Stephen Weber MD, FACS

Stephen Weber, MD, FACS
Denver Facial Plastic Surgeon
4.9 out of 5 stars 129 reviews

Eyebrow droop

Usually the weak nerve is just bruised and not cut.  This usually improves in the next several weeks to months.  If permanent, brow lifting or Botox on the opposite side could help.

Steven Wallach, MD
New York Plastic Surgeon
4.1 out of 5 stars 29 reviews

Drooping brow after facelift

More than likely the function will return after 2 weeks to 6 months. In the meantime, Botox can be used not to lift the drooping brow, but to paralyze the the working brow so they will match. If in the long run, there is no return of movement, continued use of Botox might be warranted or a unilateral brow lift might help. Many years ago, I treated a patient who had a drooping brow from an old Bell's palsy by lifting both brows and deliberately cutting the nerve to the good brow. The result was very good for not only symmetry but  also for a rejuvenating appearance.

There is no need to be frightened with these possible therapies available.

Sheldon S. Kabaker, MD FACS
San Francisco Facial Plastic Surgeon
4.4 out of 5 stars 35 reviews

Eyebrow Droop: Can Botox or Dysport fix a drooping eyebrow?

There are many different causes of a drooping eyebrow. If an eyebrow droop is acute (i.e. new or came on relatively suddenly), here are some of the possible causes:

  1. Bell's Palsy--one side of the face becomes partially paralyzed
  2. Post-surgical injury: Immediately after surgery, one can experience paralysis of muscles from the anesthesia. This often lasts for up to 6 hours and resolves completely within 24 hours. Additionally, post-surgical swelling can cause heaviness of an eyebrow, that usually is not very pronounced, but may take 1-2 weeks to resolve. Injury to the nerve itself is possible, which is often temporary taking weeks or months to recover, although can be permanent.
  3. Trauma--An injury to a facial nerve can cause drooping that may resolve within weeks or months, although can be permanent

In this case, where drooping occurs after a surgical procedure, one must consider the likely causes listed above in #2 which should be addressed with the surgeon immediately so that an accurate assessment of the cause is made.

Botox and Dysport are used to paralyze muscles. They are not used to improve muscle function. When indicated, how do I handle a drooping eyebrow with Botox or Dysport?

  • They can be used to cause a slight elevation of a drooping eyebrow
  • They can be used to slightly paralyze the other forehead to lower the other eyebrow to make things look more even

One must remember that the effects from Dysport or Botox are temporary, lasting 3 months or slightly longer and treatments must be continued to enjoy the benefits from this treatment.

Robert S. Bader, MD
Boca Raton Dermatologic Surgeon
5.0 out of 5 stars 3 reviews

Eyebrow Droops After Mini-lift. Doc Suggesting Botox?

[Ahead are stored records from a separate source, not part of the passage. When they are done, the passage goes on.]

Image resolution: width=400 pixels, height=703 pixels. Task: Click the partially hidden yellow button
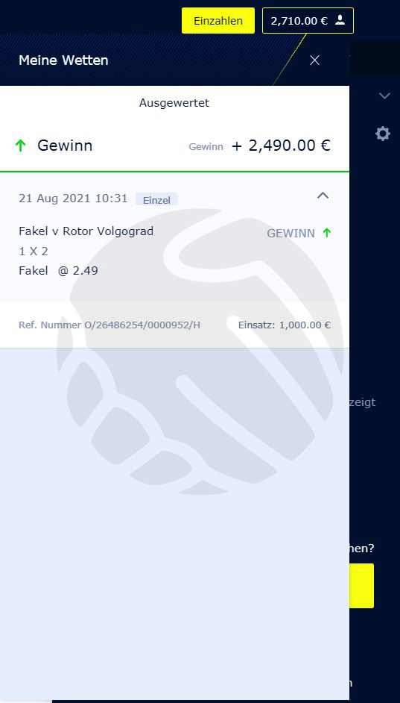tap(361, 586)
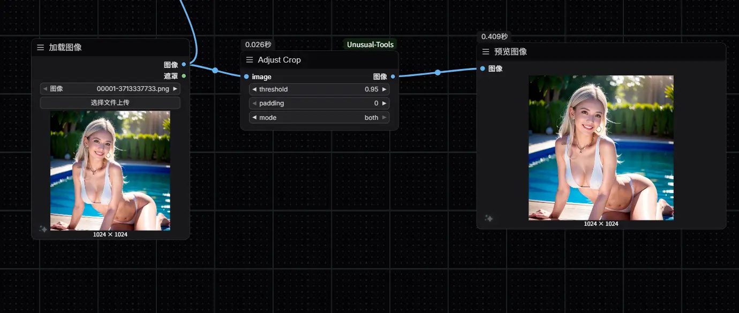Click the 图像 output dot on Adjust Crop
Viewport: 739px width, 313px height.
(x=394, y=77)
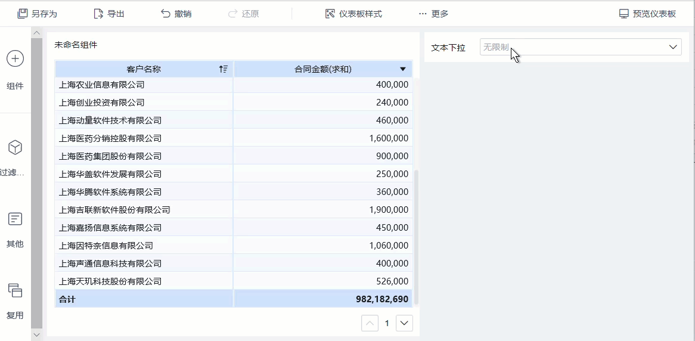Sort by customer name (客户名称) column icon
This screenshot has height=341, width=695.
point(224,69)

Thanks for the posted photos but it is way early to advise. If the swelling decreases than you still have poor right lateral eyebrow issues than I would try BOTOX or a lift of the area. But again very early in healing phase. 

Darryl J. Blinski, MD
Miami Plastic Surgeon
4.6 out of 5 stars 173 reviews

These answers are for educational purposes and should not be relied upon as a substitute for medical advice you may receive from your physician. If you have a medical emergency, please call 911. These answers do not constitute or initiate a patient/doctor relationship.